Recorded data
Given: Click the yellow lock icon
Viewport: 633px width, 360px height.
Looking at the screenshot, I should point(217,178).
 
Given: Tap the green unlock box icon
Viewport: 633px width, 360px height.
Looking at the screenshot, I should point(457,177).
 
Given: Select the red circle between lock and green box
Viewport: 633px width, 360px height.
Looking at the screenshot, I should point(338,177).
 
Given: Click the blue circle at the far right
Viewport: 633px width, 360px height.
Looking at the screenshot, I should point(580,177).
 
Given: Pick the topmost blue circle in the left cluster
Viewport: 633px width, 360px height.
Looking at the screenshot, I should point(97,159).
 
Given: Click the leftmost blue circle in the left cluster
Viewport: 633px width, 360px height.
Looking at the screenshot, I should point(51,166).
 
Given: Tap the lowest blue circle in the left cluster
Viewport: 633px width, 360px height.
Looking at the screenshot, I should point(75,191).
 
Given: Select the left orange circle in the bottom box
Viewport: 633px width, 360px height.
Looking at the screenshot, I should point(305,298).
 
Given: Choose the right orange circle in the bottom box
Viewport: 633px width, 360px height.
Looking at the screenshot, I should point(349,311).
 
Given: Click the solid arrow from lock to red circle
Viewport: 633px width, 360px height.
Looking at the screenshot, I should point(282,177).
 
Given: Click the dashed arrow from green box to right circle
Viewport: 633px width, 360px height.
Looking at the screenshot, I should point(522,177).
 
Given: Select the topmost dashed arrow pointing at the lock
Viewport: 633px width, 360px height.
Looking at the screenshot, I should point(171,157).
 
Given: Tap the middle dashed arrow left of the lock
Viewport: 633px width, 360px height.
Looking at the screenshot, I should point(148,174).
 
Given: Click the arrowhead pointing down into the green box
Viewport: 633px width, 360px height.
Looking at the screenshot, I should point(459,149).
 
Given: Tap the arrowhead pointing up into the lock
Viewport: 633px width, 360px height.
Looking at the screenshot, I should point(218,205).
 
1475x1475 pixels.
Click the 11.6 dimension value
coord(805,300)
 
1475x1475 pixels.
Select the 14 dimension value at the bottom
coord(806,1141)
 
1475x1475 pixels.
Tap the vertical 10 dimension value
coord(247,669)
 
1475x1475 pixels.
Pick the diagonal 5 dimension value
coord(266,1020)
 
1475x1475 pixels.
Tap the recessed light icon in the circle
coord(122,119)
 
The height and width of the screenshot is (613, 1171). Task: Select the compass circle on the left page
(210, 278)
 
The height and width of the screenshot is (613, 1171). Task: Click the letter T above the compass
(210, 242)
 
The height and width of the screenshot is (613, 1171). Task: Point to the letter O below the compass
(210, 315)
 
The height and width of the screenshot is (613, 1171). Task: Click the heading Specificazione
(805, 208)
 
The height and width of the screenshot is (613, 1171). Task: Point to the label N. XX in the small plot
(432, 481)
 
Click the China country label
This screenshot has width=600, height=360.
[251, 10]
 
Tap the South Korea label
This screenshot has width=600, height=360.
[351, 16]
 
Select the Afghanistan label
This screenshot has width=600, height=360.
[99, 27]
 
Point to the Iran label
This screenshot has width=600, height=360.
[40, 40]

Set problem> Rewrite the items from the line containing "the heading Specificazione" through the end of the items, inclusive, with "label" replaced by "name" and everything else left unchanged.

Solution to the exercise>
The height and width of the screenshot is (613, 1171). Task: Click the heading Specificazione
(805, 208)
 
The height and width of the screenshot is (613, 1171). Task: Point to the name N. XX in the small plot
(432, 481)
 
Click the China country name
This screenshot has width=600, height=360.
[251, 10]
 
Tap the South Korea name
This screenshot has width=600, height=360.
[351, 16]
 
Select the Afghanistan name
This screenshot has width=600, height=360.
[99, 27]
 
Point to the Iran name
This screenshot has width=600, height=360.
[40, 40]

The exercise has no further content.